Greetings.
I have a file with information like this:
AMNDHRKEOEU?AMNDHRKEOEU?AMNDHRKEOEU?AMNDHRKEOEU?
AMNDHRKEEU?AMNDHREOEU?
AMNDHREU?AHRKEOEU?AMNDHRKEU?AMNDKEOEU?
What I need to extract is the position, in every line, of every occurrence of '?'
A desired output would be something like:
1:12, 24, 36, 48
2:11, 22
3:9, 18, 28, 38
I'm using the bash shell
One possible approach: you can use AWK with the field separator set to ?
. Then, for each record, inspect the number of fields and their lengths to determine where the ?
characters occur.
Analogously, you can do the same thing in the shell using IFS, read, the set builtin, a for-loop, and $#.
Regards,
Alister
awk '{printf("%d:",NR);len=0;for(i=1;i!=NF;++i){len+=length($i)+1;printf("%d ",len)}printf("\n")}' FS="?" infile
or
awk '{printf("%d:",NR)}{for(i=1;i<=NF;++i)if($i == "?")printf("%d ",i)}{printf("\n")}' FS="" infile
1 Like
Thanks, huaihaizi3. The first one worked perfectly!

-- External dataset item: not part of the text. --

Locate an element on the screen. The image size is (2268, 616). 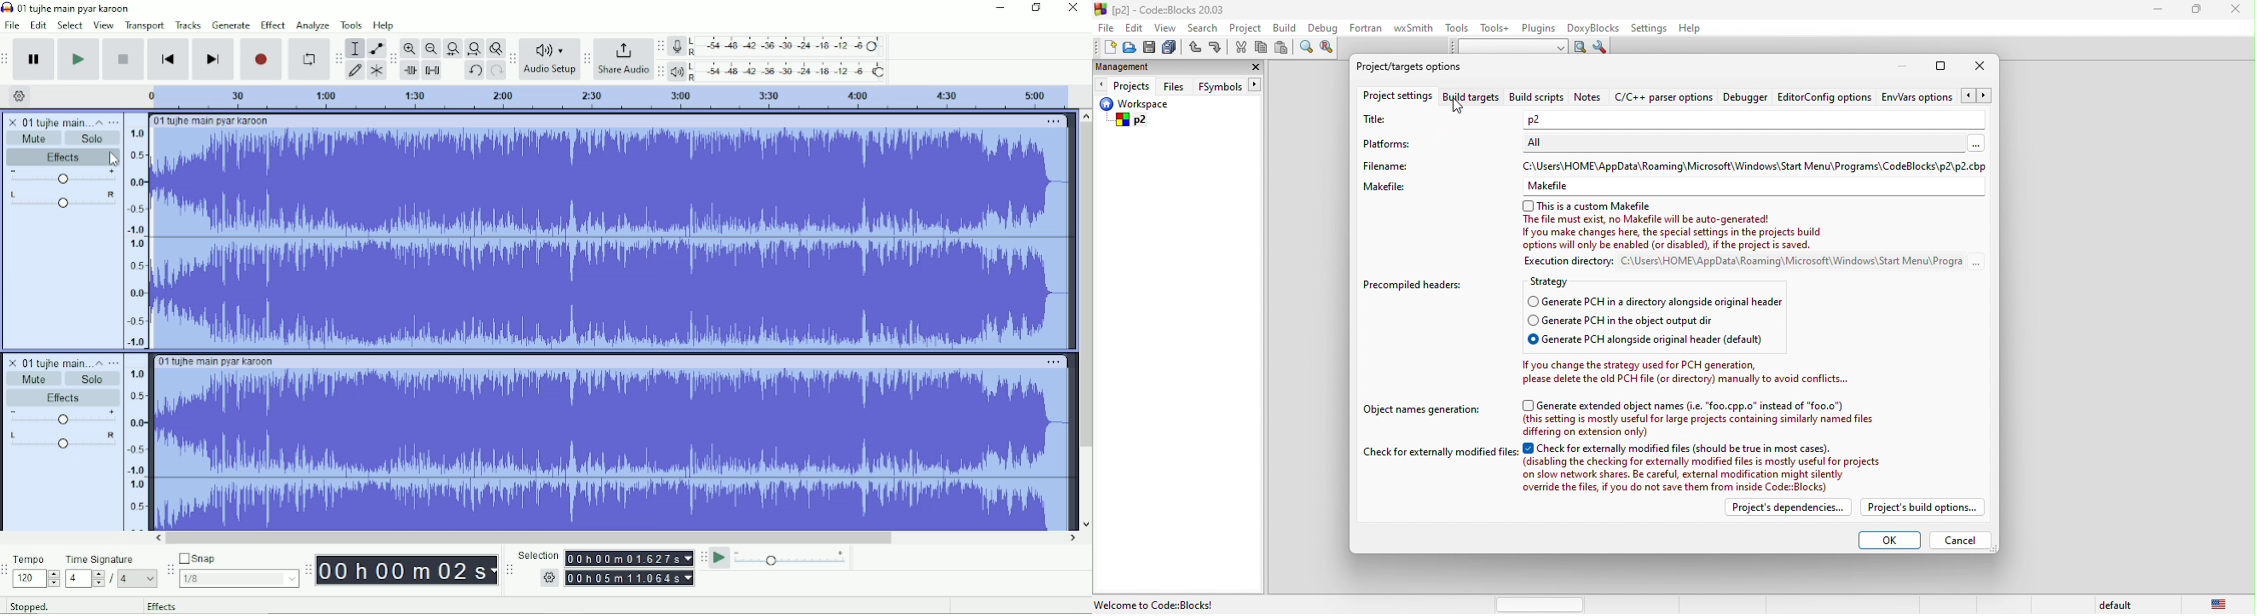
[p2] - Code=Blocks 20.03 is located at coordinates (1161, 9).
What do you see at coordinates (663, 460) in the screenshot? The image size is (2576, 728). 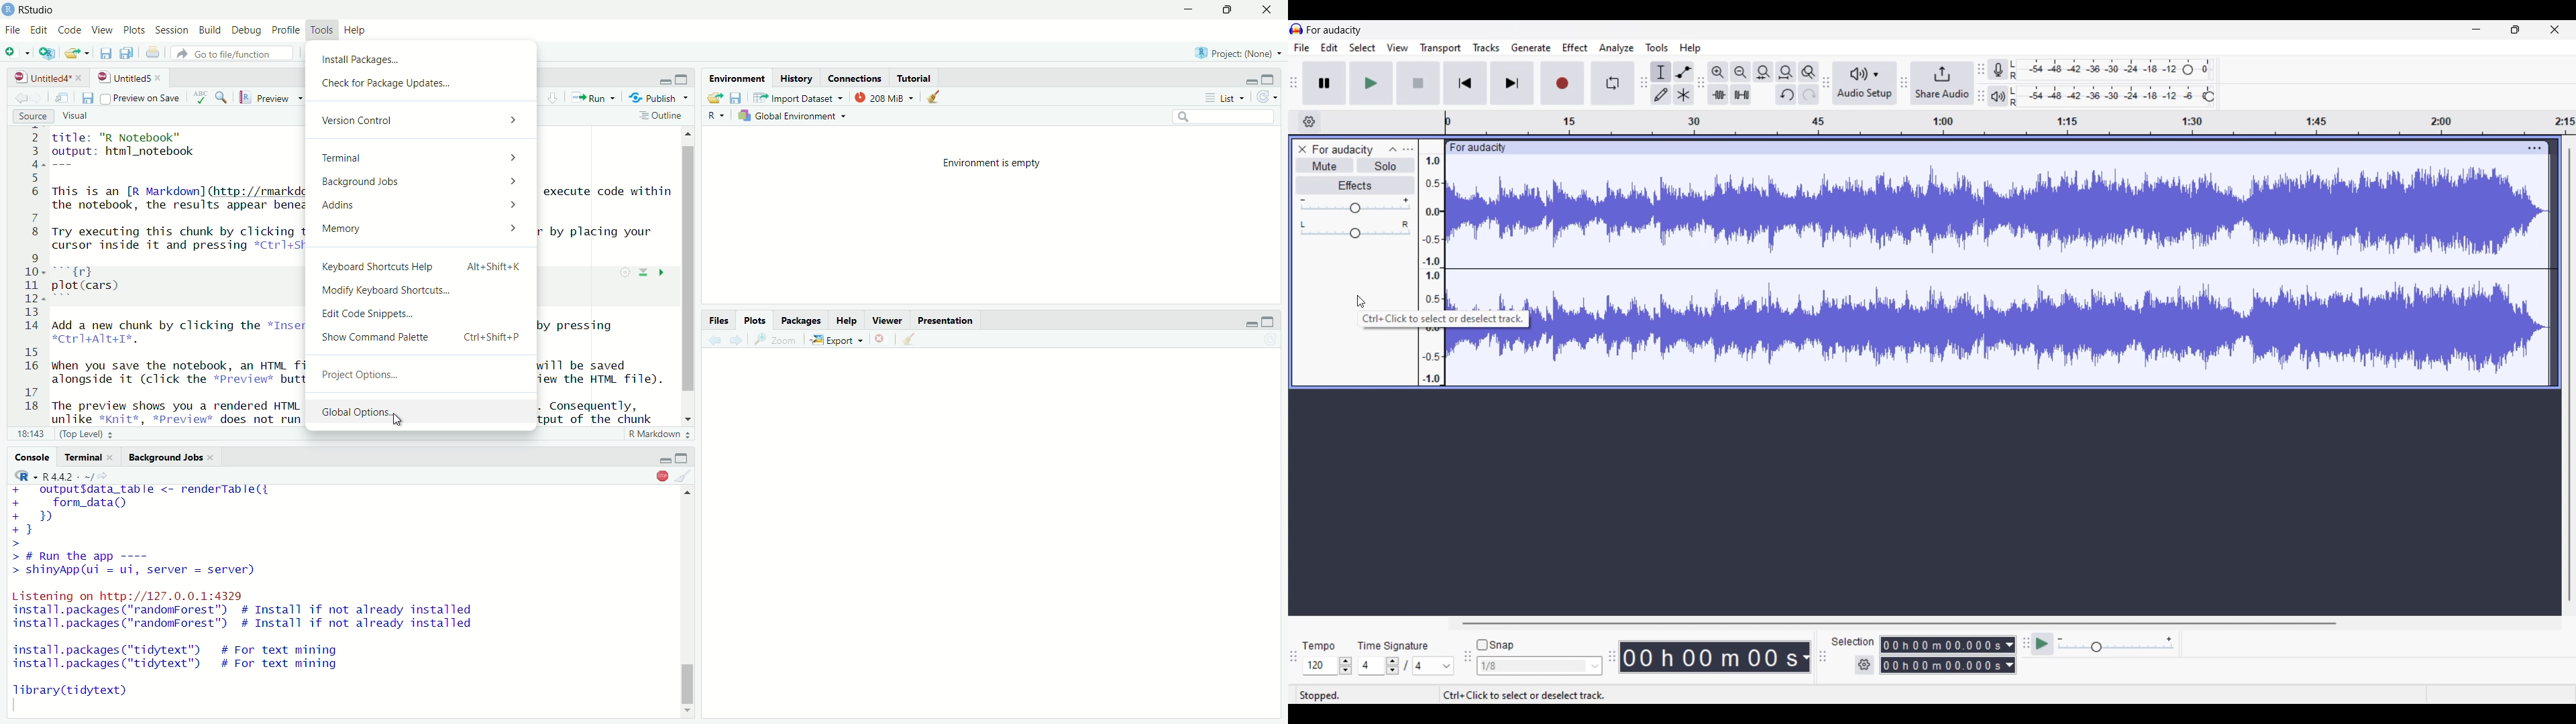 I see `minimize` at bounding box center [663, 460].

Just in case, be aware that should a blank line occurr in the data, the initial value of i will be greater than NF and the highlighted expression will never be true, an infinite loop (or at least a loop that runs until a field size limit is triggered by $i
). Using <
should fix it.
Regards,
Alister
a="AMNDHRKEOEU?AMNDHRKEOEU?AMNDHRKEOEU?AMNDHRKEOEU?"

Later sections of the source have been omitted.